Grace full mama

Finding grace, peace, purpose and fulfilment in my journey of motherhood.


Mother’s day.

I’m a day late writing something for mother’s day! Mostly because I was busy being a mother, and a daughter, and a daughter in law.

My weekend was jam packed. I hauled my 3 month old baby along for 5 hours of dance dress rehearsal Thursday, 6 hours in the throws of the first dance recital, and 10 hours Saturday. Sunday I woke up thinking I had better stay in bed, since my kiddos always try and put together some kind of breakfast in bed. I remember the year it was day old bisquits and a whole bunch of freezies squeezed out into a glass… with 4 straws! Those are precious memories.

And so I waited. But they all slept in! We had a busy day planned around the kids Sunday and at no point did I feel spoiled. My older two forgot all about mother’s day. My wonderful husband is up at our fly in lodge so he wasn’t here to remind them.

To be honest, I felt a little sorry for myself. This was supposed to be my day where I am appreciated for wrapping my whole life around these little people. Right?

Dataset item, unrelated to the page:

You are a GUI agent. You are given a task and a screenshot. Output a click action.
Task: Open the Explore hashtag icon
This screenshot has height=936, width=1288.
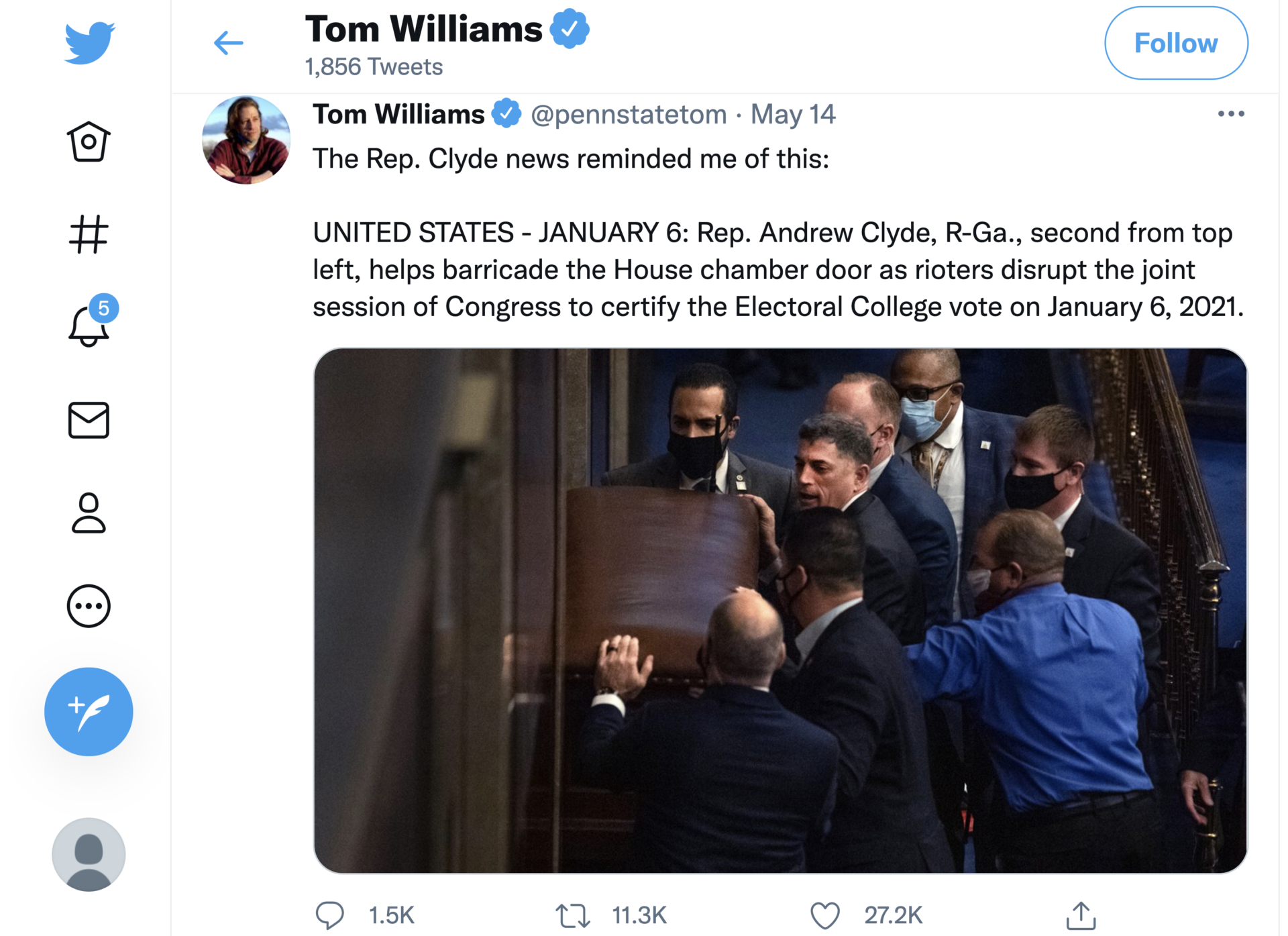tap(89, 234)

Then, I got this text from my mom.

“Happy Mothers Day my dear daughter!! I love you so, so much!! I’m SO thankful that you came into my life 36 years ago and blessed me to become a Mother! And I could not be more blessed by any other daughter! I am incredibly blessed to be your mother and grandmother to your children! I love you!!”

Boom. Wowza. Insert reevaluating my life quote here.

She didn’t say “Hey, it’s mother’s day, celebrate me and make sure you write me the letter you know will mean the world to me.” She celebrated that she IS a mother. She celebrated me. She was utterly selfless. Gosh I want to be her when I grow up. (At 36 I am kind of wondering… When exactly will I be grown up?)

I had been sitting there, feeling sorry for myself, waiting for validation that was just not there. I deserved it, right? 20 solid hours in a sweltering gym with 75 screaming little girls certainly had me feeling like I deserved a metal. But reading my mom’s text gave me pause. She deserved every kind of appreciation. She didn’t stop being there for me every single time I needed it when I turned 18 and her job was done. She has been there for me in every possible way for 36 years. I have taken advantage of her. I have needed her more than I have ever needed anyone. And she didn’t send me a text fishing for accolades. She genuinely saw being there for me for 36 years as a blessing and a privilege.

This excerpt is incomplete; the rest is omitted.